### Vorliegender Text
▼

Josefine Preuss: «Jeder kann zum Täter werden»

In „Schuld nach Ferdinand von Schirach“ wird Josefine Preuss zur Mörderin. Im Interview erzählt sie, warum die Rolle sie zum Weinen brachte.

Was macht man, wenn der eigene Bruder einen Unfall hat – und danach nicht mehr derselbe ist? Um diese schwierige Frage geht es in der Folge „Das Cello“ der ZDF-Serie „Schuld nach Ferdinand von Schirach“, die am Freitag um 21:15 Uhr ausgestrahlt wird. Josefine Preuss (31, „Türkisch für Anfänger“) verriet im Interview, wie schwer ihr die Rolle gefallen ist, wie sie mit Nacktszenen umgeht und, ob jeder zum Mörder werden kann.

Ihre Rolle Teresa Tackler gibt sich selbst komplett auf, um ihren kranken Bruder Leonhard zu pflegen. Sie haben selbst eine Schwester – könnten Sie sich vorstellen das Gleiche für sie zu tun?

▲

### Erfasste Daten
▼

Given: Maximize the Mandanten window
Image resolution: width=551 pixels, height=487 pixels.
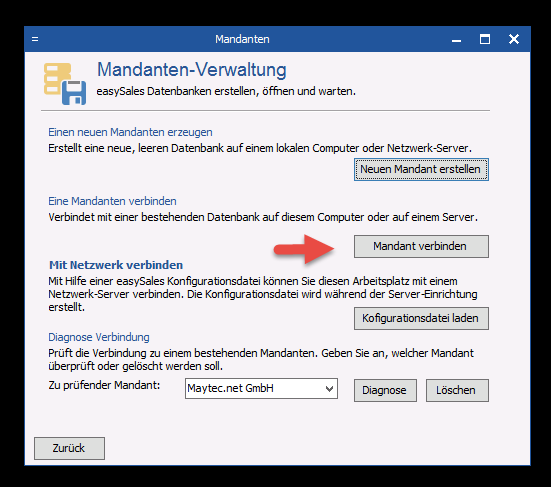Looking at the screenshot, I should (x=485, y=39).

▲
▼

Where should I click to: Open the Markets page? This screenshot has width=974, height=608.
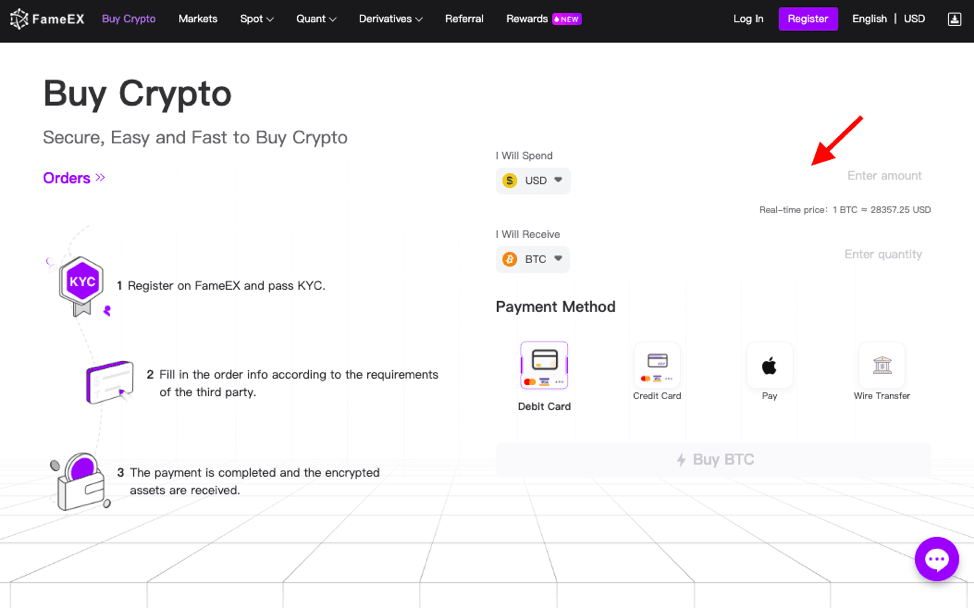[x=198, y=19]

▲
▼

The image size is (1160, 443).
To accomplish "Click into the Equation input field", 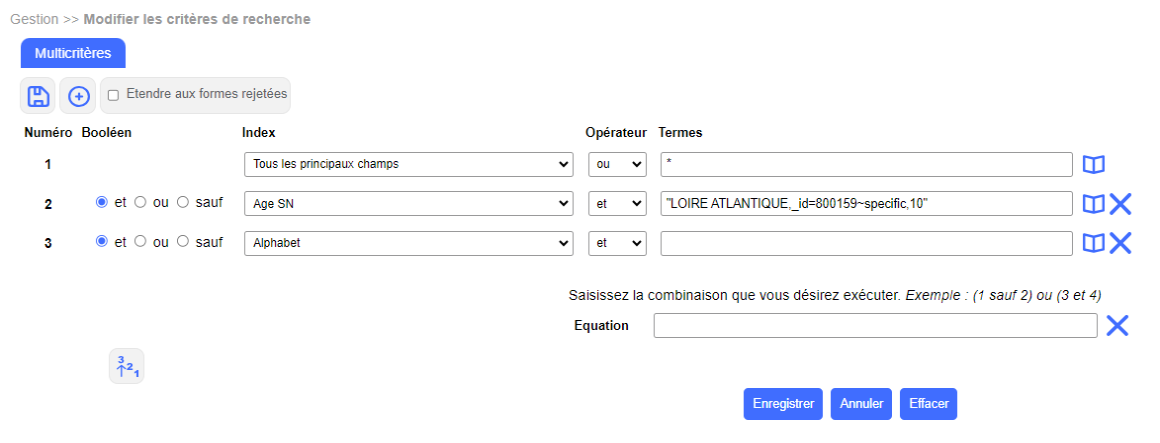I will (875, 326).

▲

### Aufgabe
Übersetzen Sie den Satz „Im Interview erzählt sie, warum die Rolle sie zum Weinen brachte.“ aus dem Artikel über Josefine Preuss ins Englische.

### Vollständige Antwort
In the interview, she explains why the role made her cry.